COVID-19-Related Challenges to Cosmetics Business Growth

The cosmetic industry has shown consistent resilience in the past, even after the 2008 financial crisis. The global beauty industry sales grew from $309 billion in 2008 to $500 billion in 2019, according to McKinsey & Company. This statistic includes the color cosmetics sales growth from $42 billion to $72 billion during the period 2008-2019.

Cosmetic retailers are curious to know if the industry will be able to exhibit resilience during or after the COVID-19 crisis.

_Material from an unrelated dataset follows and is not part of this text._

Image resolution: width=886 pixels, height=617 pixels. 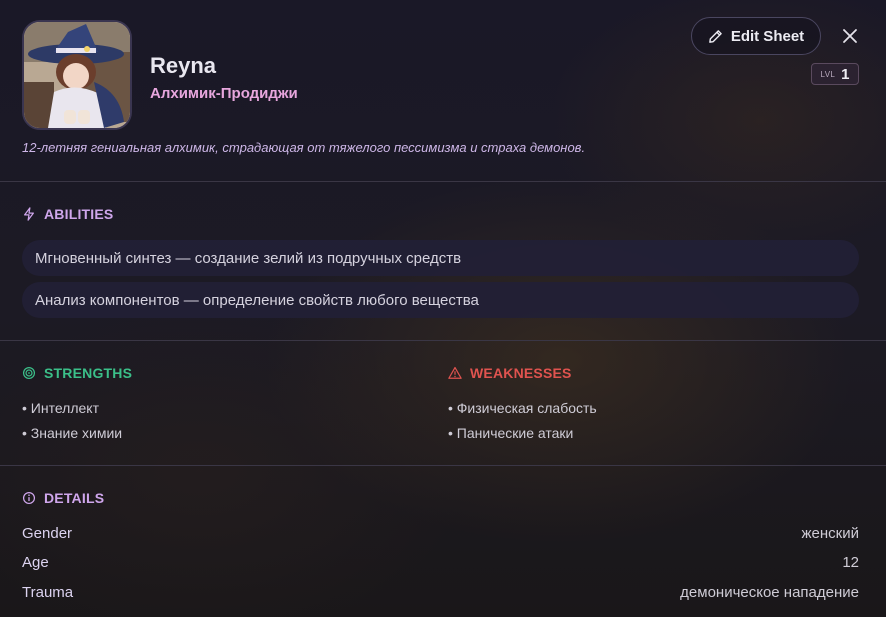 What do you see at coordinates (830, 534) in the screenshot?
I see `detail-value-gender: женский` at bounding box center [830, 534].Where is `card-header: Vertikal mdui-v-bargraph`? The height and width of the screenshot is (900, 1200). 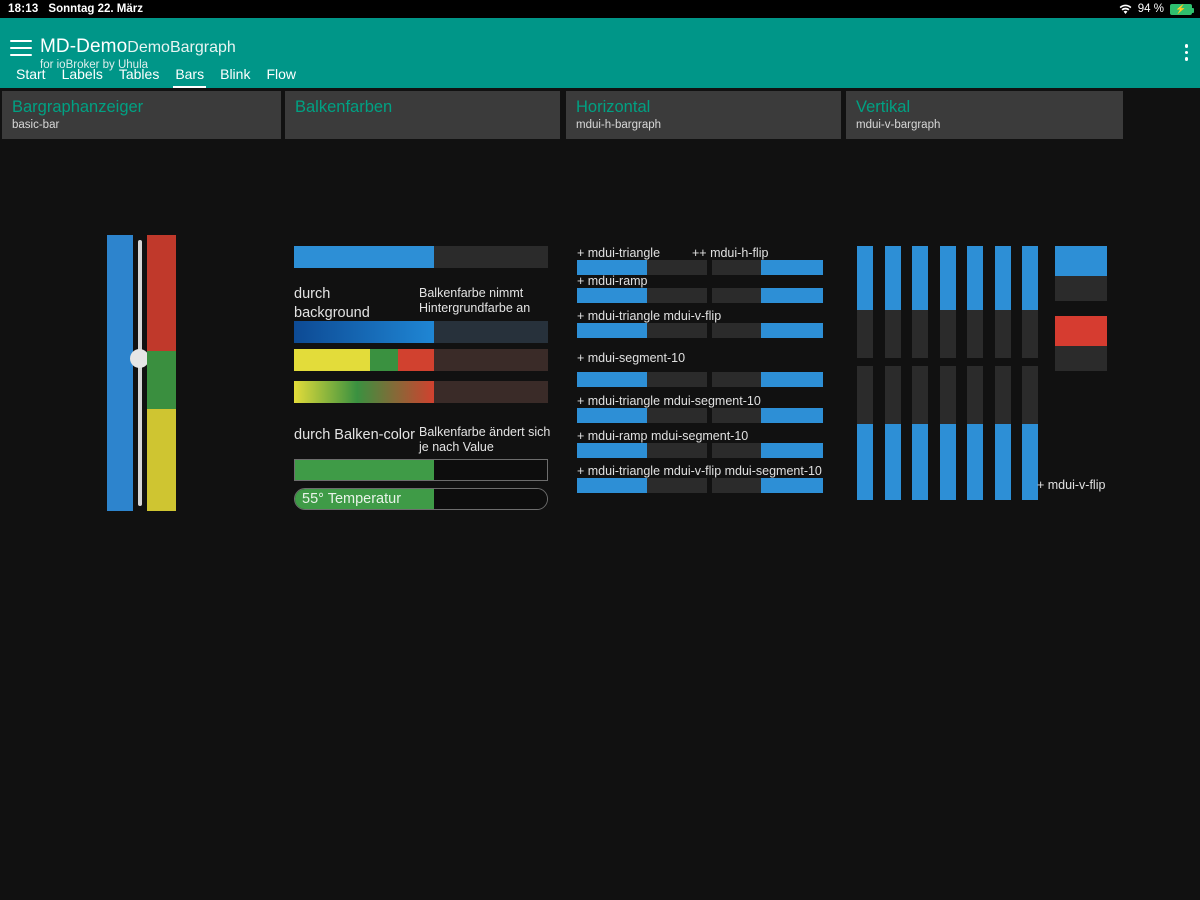
card-header: Vertikal mdui-v-bargraph is located at coordinates (984, 115).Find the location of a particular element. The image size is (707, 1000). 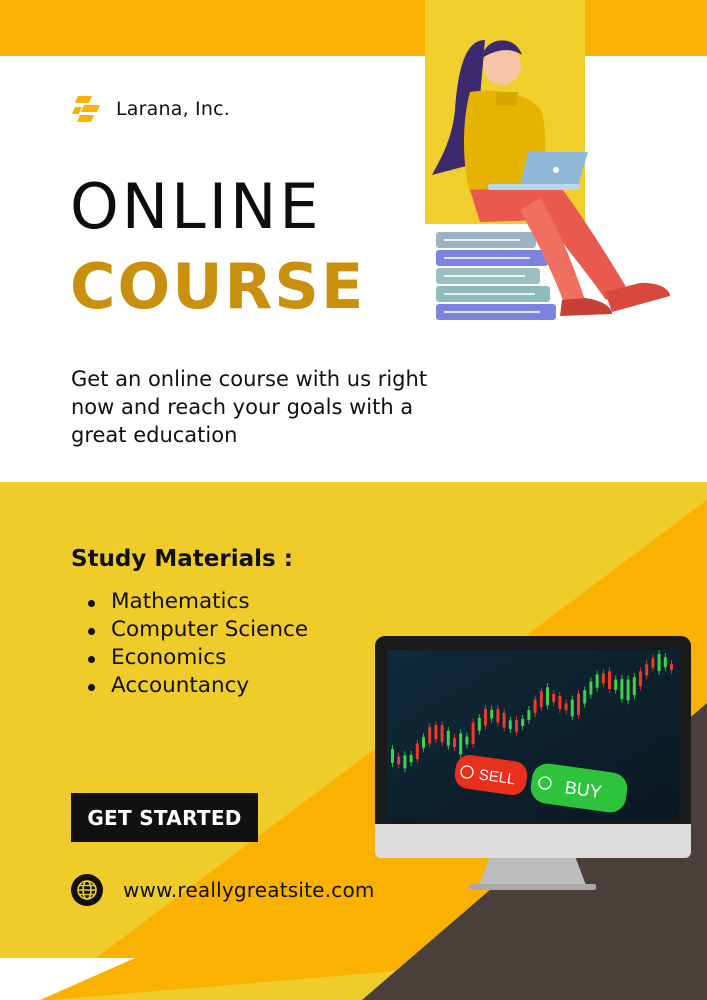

Compared to other consumer categories, beauty products including cosmetics could show a relatively better trend, market experts predict.

No doubt, the COVID-19 pandemic is likely to majorly hit the cosmetic industry. However, with changing trends and the beauty industry becoming more significant, expansive, and global, cosmetic businesses are expected to stay afloat during the pandemic situation.

Adverse effects of COVID-19 on cosmetic industry

It’s time to brace for impact. Major cosmetic companies are plotting a new strategy to survive the COVID-19 disaster in terms of sales and overall growth. Here are some of the top factors they could consider when devising a foolproof evacuation plan to get their business out of the COVID-19 trouble.

Dip in travel retail sales: Travel restrictions and bans are the number one reason for a telling drop in the travel retail business at airports, border shops, cruises, and other travel environments.

Cancelation of live events: Social distancing norms, lockdowns, and self-quarantines have forced cosmetic companies to hold virtual events instead of live conferences. This could impact new product launch, sales pitch, and product exhibition efforts of cosmetic businesses.

Lack of staff members: The need to work from home amid the COVID-19 pandemic has led to serious shortage of staff at brick-and-mortar cosmetic stores. It has also affected delivery times and customer service availability at cosmetic retail stores.

Less spending on beauty products: Cosmetics do not include just beauty products. Having said that, customers are less likely to spend more on fragrances and makeup products due to current trends such as mask wearing and physical distancing.

Slow return to brick-and-mortar shopping: Despite several cosmetic chains reopening their stores after lockdowns and the easing up of COVID-19 restrictions, customers have been reluctant to shop in stores. This could be due to the fear of contracting the novel coronavirus and job loss leading to low income availability.